Leaves: living solar panels, tilting and breathing and fluttering and delightfully random. 

But they aren’t random, of course, not if you’re a botanist, and not if you lock your gaze on a washed-out branch in the forest and walk steadily towards it, forcing the smear of green to differentiate with structure and regularity. Being able to anticipate the paths of least resistance followed by water and roots and limbs vying for the sun is a holy grail in painting. To create some order in the chaos, I used repeating leaf shapes for the beech canopy and the hobblebush. Branches and trunks stemmed from the canopy to meet the earth below, and I used multiple deep olive washes to unify and deepen the furthest wall of foliage, and contrast with the illuminated central beech. 
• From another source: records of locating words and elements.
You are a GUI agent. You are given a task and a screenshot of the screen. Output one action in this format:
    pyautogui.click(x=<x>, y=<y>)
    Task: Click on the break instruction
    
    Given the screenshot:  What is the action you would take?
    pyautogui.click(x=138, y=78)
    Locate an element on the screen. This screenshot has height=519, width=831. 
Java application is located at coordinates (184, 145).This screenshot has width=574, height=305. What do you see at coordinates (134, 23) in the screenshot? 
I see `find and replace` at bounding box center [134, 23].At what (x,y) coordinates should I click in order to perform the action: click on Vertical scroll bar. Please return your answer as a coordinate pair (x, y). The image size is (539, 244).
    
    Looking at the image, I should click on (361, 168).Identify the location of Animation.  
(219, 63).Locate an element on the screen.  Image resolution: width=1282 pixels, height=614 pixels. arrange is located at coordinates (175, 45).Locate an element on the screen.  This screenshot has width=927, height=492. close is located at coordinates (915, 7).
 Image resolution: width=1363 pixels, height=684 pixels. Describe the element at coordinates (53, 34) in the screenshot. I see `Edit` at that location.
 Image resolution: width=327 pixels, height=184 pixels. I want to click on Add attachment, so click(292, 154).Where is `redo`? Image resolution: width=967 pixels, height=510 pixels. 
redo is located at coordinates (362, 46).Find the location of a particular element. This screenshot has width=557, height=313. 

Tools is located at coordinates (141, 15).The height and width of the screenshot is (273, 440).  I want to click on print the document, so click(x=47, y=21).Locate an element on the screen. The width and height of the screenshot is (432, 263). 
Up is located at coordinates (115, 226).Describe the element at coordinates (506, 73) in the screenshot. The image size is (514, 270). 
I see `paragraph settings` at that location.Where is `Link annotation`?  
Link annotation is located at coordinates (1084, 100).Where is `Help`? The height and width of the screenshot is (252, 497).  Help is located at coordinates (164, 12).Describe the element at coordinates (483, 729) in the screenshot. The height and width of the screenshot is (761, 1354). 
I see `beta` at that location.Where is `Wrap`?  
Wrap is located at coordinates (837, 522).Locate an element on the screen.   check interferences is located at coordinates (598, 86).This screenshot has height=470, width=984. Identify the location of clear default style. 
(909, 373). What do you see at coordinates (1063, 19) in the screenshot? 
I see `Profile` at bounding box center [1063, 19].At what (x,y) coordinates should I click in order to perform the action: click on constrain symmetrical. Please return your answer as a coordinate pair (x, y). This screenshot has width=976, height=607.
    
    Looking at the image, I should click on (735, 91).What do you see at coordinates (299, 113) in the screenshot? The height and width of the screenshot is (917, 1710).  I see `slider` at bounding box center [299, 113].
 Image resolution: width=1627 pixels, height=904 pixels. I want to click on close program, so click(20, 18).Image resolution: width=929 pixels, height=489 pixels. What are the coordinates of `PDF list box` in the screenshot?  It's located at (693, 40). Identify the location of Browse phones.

In August, after the major landscape elements were in place, the male warbler appeared, and then the winter wren, just as I’d seen him trill beside the brook that very first week. Color bloomed within the wall of green: violet webcaps, a red-spotted newt, blue bead lily and the dawn and dusk of the fritillary and azure. 

Sunlight – the constant in the kaleidoscope, the final touch – that came in September. 

The (long) story

While painting our mural, I also had a lot of time to think about the role of art and science in human nature, particularly as expressions of creativity rather than as means to ends.

I used to worry that natural illustration would become obsolete as technology grew to be more precise, more consistent, less time-intensive than people. But as I’ve been reminded countless times as of late, representing the natural world with our own hands, our own minds, whether through art, writing, dance, poetry, or music has a value that goes beyond utility. The point is not (only) to create a perfect replica. It is to revel.

I met a talented young artist this summer who reminded me that art is a mood, a frame of mind, as much as it is a means to achieve a goal. I thought of the artists who influenced me – long-gone landscape artists like Peder Mork Monstead and Thomas Cole, but more importantly, those who I had the opportunity to meet and learn from. It is the human element of art that enriches the final product, the additional, immeasurable value of knowing the hands and hours and care that went into it. That is the point.  

Throughout all cultures, from ancient European bestiaries to Darwin’s careful sketches of finch beaks, from 19th century Hudson River School landscapes to time-lapse photography of the night sky, we crave to show others how we interpret the natural world through our lenses, tools of measurement, our eyes, our minds. This creativity, this delight in the beauty and complexity of our world, is human nature. 

I hope that the Hubbard Brook Mural serves as a reminder that the understanding and preservation of ecosystems is necessary for more than just survival, or climate reversal, although these are the most noble goals of an art-science initiative. In studying and protecting nature, the ultimate creative force, we protect our source of scientific and artistic curiosity, our creativity, our delight.  

Both artists and scientists are compelled by a love of the natural world to innovate, to design, to discover truth. May this mural witness many invigorating conversations, as it has for me. We artists and scientists have a lot to share.